Search the data for the word "computer" and copy every line that contains it.
Data for the task: Begin
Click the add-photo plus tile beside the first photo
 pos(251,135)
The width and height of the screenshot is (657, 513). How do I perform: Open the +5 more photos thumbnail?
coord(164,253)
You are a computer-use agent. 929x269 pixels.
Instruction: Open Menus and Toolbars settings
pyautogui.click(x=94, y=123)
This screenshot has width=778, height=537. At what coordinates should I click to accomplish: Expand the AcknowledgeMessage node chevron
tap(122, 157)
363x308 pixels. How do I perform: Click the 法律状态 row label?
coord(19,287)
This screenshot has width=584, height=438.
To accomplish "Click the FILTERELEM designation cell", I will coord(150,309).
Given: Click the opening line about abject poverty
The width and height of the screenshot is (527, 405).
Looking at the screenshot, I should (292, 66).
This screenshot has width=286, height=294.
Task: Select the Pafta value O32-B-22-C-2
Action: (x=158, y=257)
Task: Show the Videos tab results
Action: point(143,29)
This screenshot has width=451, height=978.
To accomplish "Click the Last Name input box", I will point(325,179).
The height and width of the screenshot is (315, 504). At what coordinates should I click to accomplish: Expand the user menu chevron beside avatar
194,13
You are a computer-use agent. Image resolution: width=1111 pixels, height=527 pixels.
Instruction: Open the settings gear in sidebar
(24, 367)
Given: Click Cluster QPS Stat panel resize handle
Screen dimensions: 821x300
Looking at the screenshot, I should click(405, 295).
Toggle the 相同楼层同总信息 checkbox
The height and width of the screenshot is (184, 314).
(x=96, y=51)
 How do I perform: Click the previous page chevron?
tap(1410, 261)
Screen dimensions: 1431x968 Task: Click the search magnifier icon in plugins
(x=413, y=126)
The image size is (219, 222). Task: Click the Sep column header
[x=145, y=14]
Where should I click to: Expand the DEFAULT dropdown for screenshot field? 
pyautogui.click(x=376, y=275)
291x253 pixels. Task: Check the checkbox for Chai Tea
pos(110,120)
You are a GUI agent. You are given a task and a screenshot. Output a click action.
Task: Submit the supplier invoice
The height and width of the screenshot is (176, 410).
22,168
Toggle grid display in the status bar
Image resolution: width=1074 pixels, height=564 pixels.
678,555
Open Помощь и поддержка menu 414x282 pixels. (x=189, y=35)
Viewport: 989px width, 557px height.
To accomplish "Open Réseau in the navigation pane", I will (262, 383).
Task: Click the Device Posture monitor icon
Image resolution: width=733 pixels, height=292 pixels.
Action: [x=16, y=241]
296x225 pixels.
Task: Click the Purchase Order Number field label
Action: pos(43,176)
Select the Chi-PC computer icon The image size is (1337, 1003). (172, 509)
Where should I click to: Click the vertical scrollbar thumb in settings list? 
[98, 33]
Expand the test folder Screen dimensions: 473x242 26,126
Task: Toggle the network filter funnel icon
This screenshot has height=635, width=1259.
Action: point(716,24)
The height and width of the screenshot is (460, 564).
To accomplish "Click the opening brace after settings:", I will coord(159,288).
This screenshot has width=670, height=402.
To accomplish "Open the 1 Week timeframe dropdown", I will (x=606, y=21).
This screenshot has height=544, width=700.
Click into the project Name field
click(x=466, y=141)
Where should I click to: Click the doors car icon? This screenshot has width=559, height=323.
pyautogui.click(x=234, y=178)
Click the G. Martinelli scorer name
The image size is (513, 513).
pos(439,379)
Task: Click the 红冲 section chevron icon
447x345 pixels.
Data for the task: End
▸ **Task answer**
You are a computer-use agent. 929x269 pixels.
You are a computer-use agent. Image resolution: width=1111 pixels, height=527 pixels.
Select the Chi-PC computer icon The image size is (1337, 1003). (172, 509)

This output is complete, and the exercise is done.